Television has been an equally powerful arena for Memane’s influence, where his work behind the camera has helped define the visual identity of Indian daily soaps at their peak TRP era and, in the process, shaped an entire school of television cinematography. From Kahaani Ghar Ghar Kii and Kyunki Saas Bhi Kabhi Bahu Thi to Balika Vadhu, Kasamh Se, Gulaal and Bade Achhe Lagte Hain, he has contributed to series that collectively span more than 7,000 episodes, including record-breaking ratings that once touched a staggering TRP of 40.8-figures that translate into near-national viewership. Industry awards such as multiple Indian Television Academy Awards for Best Videography acknowledge not just his technical polish but his leadership over large, rotating teams where he has long functioned as a de facto coach, training camera operators and assistants in the rigours of multi-camera work, fast turnarounds and emotionally coherent lighting.
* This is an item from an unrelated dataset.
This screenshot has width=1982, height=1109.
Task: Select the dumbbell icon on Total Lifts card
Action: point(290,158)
His coaching role becomes even more pronounced in high-profile adaptation projects that demand a delicate balance between fidelity and localisation. On Sony Entertainment Television’s Sumit Sambhal Lega, the official Hindi remake of Everybody Loves Raymond, Memane had to reinterpret the visual grammar of an American classic for Indian family audiences, guiding his crew through the nuances of sitcom blocking, timing and performance-friendly lighting across 104 episodes. More recently, with Rudra: The Edge of Darkness the Disney+ Hotstar series adapted from the BBC’s Luther and produced with BBC Studios-he stepped into the new ecosystem of premium OTT drama, helping lead the visual translation of a globally acclaimed crime thriller into an Indian context. Rudra has gone on to win multiple honours, including recognition at the Dadasaheb Phalke International Film Festival and Talentrack awards, and set viewership records as one of Hotstar’s most-watched Hindi originals in non-Hindi languages, ensuring that his work is now embedded in the visual memory of streaming audiences across India and its diaspora.
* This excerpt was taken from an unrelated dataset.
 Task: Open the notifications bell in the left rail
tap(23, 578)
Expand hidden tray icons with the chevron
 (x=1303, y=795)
What distinguishes Sanjay Memane in this landscape is not only the awards-National Film Awards, Maharashtra State Awards, IIFA honours, Zee Gaurav, Fakt Marathi and Indian Television Academy trophies-but the way he has channelled that success into a culture of shared knowledge on set. Assistants who have trained under him across films and television note the same constant: a coach-like presence that insists on discipline in framing and exposure, yet encourages each crew member to find an individual rhythm within the larger visual design. His sets function as open classrooms where the grammar of international cinema-be it festival aesthetics, Oscar-campaign discipline or BBC pacing gets translated into practical lessons on lens choice, camera movement and light continuity.
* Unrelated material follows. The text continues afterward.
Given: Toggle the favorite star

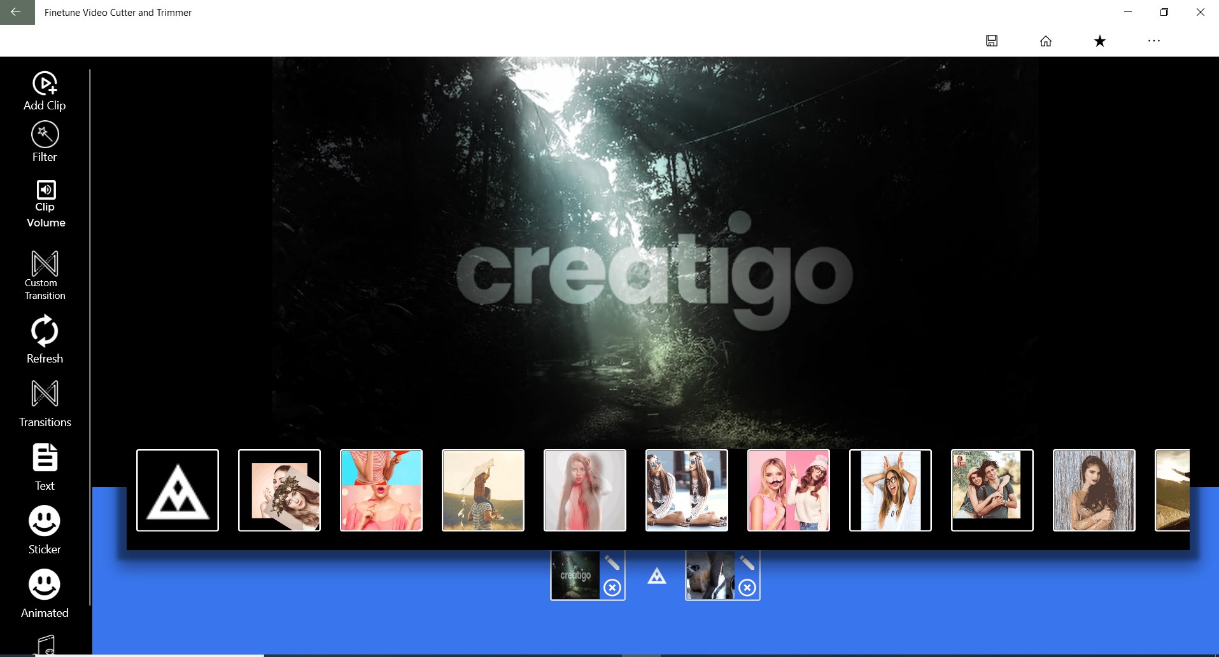Looking at the screenshot, I should (x=1099, y=41).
For young cinematographers in India and abroad, Memane’s journey offers a template: it is possible to build a career that begins in regional cinema, scales up to national television stardom and then expands into global festival circuits and streaming platforms, all while remaining deeply rooted in local stories. As Marathi cinema continues to claim its space in international markets and Indian series travel further on OTT platforms, his work stands as proof that images crafted in Kolhapur, Pune or Mumbai can resonate just as powerfully in Prague, Los Angeles or London. In that sense, Sanjay Memane today is more than a successful director of photography; he is an established coach of visual storytelling whose influence is already visiblein the work of the next generation, and whose recent accomplishments ensure that his frames continue to carry Indian narratives confidently onto the world stage.